##### RECORDS PROVIDED

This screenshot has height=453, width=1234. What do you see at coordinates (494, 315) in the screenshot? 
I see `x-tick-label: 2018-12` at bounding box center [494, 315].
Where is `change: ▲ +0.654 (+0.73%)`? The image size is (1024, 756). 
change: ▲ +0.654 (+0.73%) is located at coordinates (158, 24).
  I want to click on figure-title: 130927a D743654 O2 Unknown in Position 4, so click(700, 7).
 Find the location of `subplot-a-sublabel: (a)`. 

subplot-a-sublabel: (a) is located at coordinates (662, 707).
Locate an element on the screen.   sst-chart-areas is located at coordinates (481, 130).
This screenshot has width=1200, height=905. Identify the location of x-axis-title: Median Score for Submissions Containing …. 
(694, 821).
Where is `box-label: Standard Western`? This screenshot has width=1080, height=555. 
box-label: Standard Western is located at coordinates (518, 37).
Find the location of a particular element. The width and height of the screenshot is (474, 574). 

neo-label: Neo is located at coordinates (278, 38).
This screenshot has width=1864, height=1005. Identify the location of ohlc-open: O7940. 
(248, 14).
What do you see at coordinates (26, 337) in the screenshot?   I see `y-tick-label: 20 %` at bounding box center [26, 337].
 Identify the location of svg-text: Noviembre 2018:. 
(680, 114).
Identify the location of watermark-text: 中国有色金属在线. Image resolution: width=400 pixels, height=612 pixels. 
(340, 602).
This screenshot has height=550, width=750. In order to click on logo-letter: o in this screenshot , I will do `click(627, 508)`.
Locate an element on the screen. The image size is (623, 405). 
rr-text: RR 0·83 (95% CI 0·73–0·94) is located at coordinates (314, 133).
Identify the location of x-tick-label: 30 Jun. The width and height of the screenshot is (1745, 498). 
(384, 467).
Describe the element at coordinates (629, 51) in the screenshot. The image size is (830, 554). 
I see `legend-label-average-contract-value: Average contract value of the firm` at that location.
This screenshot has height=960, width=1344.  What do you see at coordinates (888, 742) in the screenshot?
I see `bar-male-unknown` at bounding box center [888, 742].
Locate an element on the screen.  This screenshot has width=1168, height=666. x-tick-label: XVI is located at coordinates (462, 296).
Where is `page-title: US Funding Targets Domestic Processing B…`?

##########

Render each line of the listing above as a numbered list, leaving out the blank lines.

1. This screenshot has height=453, width=1234. What do you see at coordinates (494, 315) in the screenshot? 
2. I see `x-tick-label: 2018-12` at bounding box center [494, 315].
3. Where is `change: ▲ +0.654 (+0.73%)`? The image size is (1024, 756). 
4. change: ▲ +0.654 (+0.73%) is located at coordinates (158, 24).
5.   I want to click on figure-title: 130927a D743654 O2 Unknown in Position 4, so click(700, 7).
6.  Find the location of `subplot-a-sublabel: (a)`. 
7. subplot-a-sublabel: (a) is located at coordinates (662, 707).
8. Locate an element on the screen.   sst-chart-areas is located at coordinates (481, 130).
9. This screenshot has width=1200, height=905. Identify the location of x-axis-title: Median Score for Submissions Containing …. 
10. (694, 821).
11. Where is `box-label: Standard Western`? This screenshot has width=1080, height=555. 
12. box-label: Standard Western is located at coordinates (518, 37).
13. Find the location of a particular element. The width and height of the screenshot is (474, 574). 
14. neo-label: Neo is located at coordinates (278, 38).
15. This screenshot has width=1864, height=1005. Identify the location of ohlc-open: O7940. 
16. (248, 14).
17. What do you see at coordinates (26, 337) in the screenshot?   I see `y-tick-label: 20 %` at bounding box center [26, 337].
18.  Identify the location of svg-text: Noviembre 2018:. 
19. (680, 114).
20. Identify the location of watermark-text: 中国有色金属在线. Image resolution: width=400 pixels, height=612 pixels. 
21. (340, 602).
22. This screenshot has height=550, width=750. In order to click on logo-letter: o in this screenshot , I will do `click(627, 508)`.
23. Locate an element on the screen. The image size is (623, 405). 
24. rr-text: RR 0·83 (95% CI 0·73–0·94) is located at coordinates (314, 133).
25. Identify the location of x-tick-label: 30 Jun. The width and height of the screenshot is (1745, 498). 
26. (384, 467).
27. Describe the element at coordinates (629, 51) in the screenshot. The image size is (830, 554). 
28. I see `legend-label-average-contract-value: Average contract value of the firm` at that location.
29. This screenshot has height=960, width=1344.  What do you see at coordinates (888, 742) in the screenshot?
30. I see `bar-male-unknown` at bounding box center [888, 742].
31. Locate an element on the screen.  This screenshot has width=1168, height=666. x-tick-label: XVI is located at coordinates (462, 296).
32. Where is `page-title: US Funding Targets Domestic Processing B…`?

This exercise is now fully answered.